Polio-Schluckimpfung (ORAL-VIRELON u.a.) - eine Haftungsfalle: Seit Januar empfiehlt die Ständige Impfkommission (STIKO) die
parenterale Vakzine nach SALK (IPV VIRELON u.a.) als Impfstoff der Wahl zum Schutz vor Kinderlähmung (vgl. a-t 5
[1997], 57). Der nach wie vor erhältliche Schluckimpfstoff (ORAL VIRELON u.a.) ist nur noch für die Abriegelung bei eventuellen Polio-
Ausbrüchen vorgesehen. Da in Deutschland Wildvirusinfektionen nicht mehr vorkommen - die letzte autochthone Poliomyelitis wurde Ende der 70-er Jahre
gemeldet -, stellen die seltenen, durch die vermehrungsfähigen Viren des Schluckimpfstoffs verursachten Lähmungen (Impfpolio) heute die
größere Bedrohung und ein nicht mehr vertretbares Risiko dar. Die Gefährdung des Impflings wird auf 1 : 4,5 Mio., die seiner Kontaktpersonen auf 1 :
11 Mio. Impfungen geschätzt. Für die Immunisierung von Kindern stehen jetzt auch Kombinationsimpfstoffe zur Verfügung, die die inaktivierte
Vakzine enthalten (PENTAVAC u.a.). Eine mit Schluckimpfstoff begonnene Grundimmunisierung wird mit der inaktivierten Vakzine zu Ende geführt. Bei
Verwendung von IPV VIRELON für Nichtgeimpfte ändert sich der Impfplan: hier genügen zwei Termine im Abstand von mindestens acht Wochen.

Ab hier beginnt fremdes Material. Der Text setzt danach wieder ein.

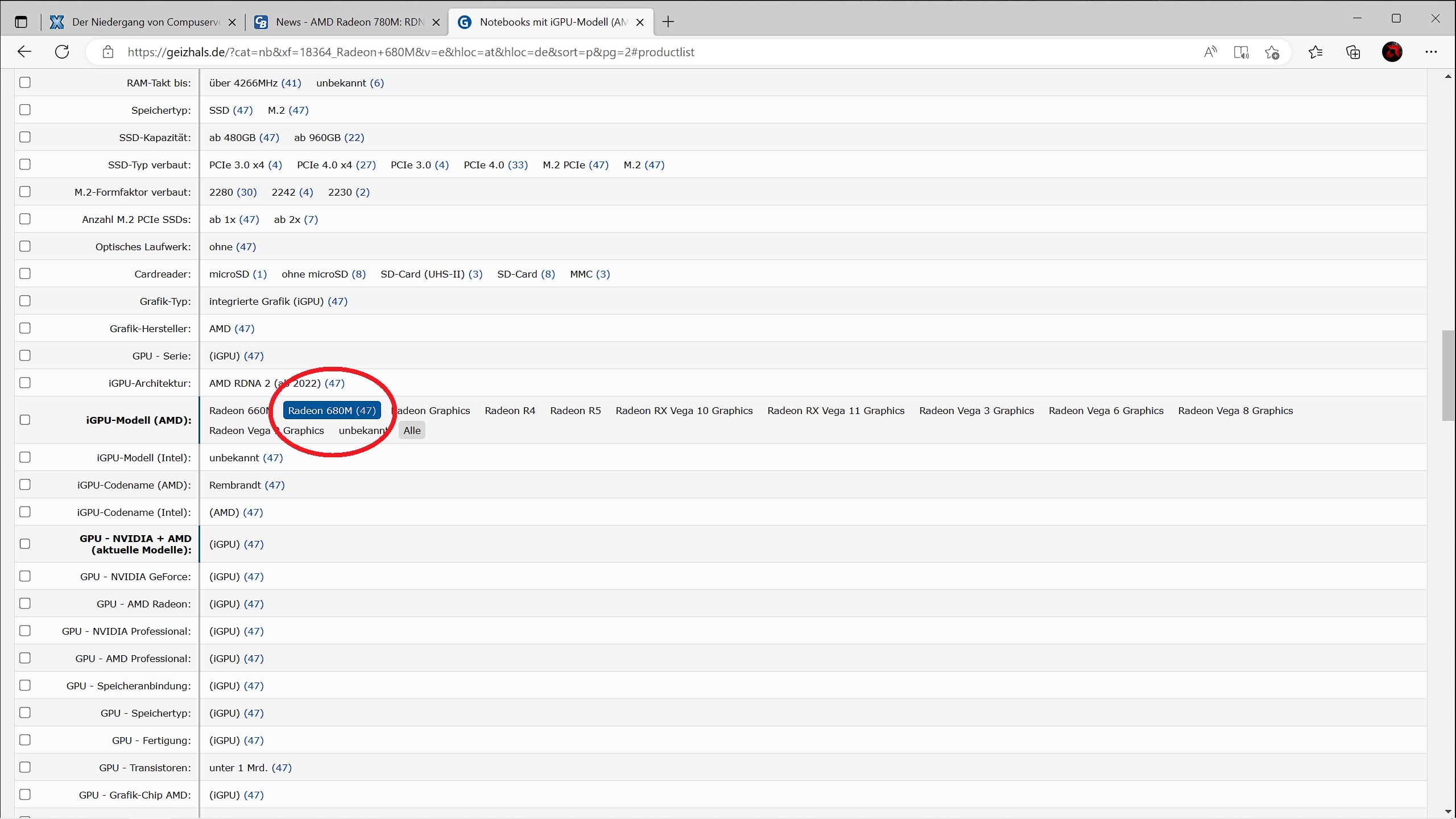Open the Favorites list icon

Bis auf Bayern und Sachsen haben alle Landesgesundheitsbehörden die STIKO-Empfehlung übernommen (Hessen, Niedersachsen und Sachsen-Anhalt
sehen Übergangsregelungen vor). Dies hat haftungsrechtliche Konsequenzen: Wird trotz anderslautender öffentlicher Empfehlung der Schluckimpfstoff
verwendet, haben der Impfling oder seine Kontaktpersonen im Schadensfall keinen Anspruch auf Entschädigung im Rahmen des Bundesversorgungsgesetzes.
Der verordnende Arzt wird erhebliche Schwierigkeiten haben, die Wahl der Oralvakzine zu begründen, - Red.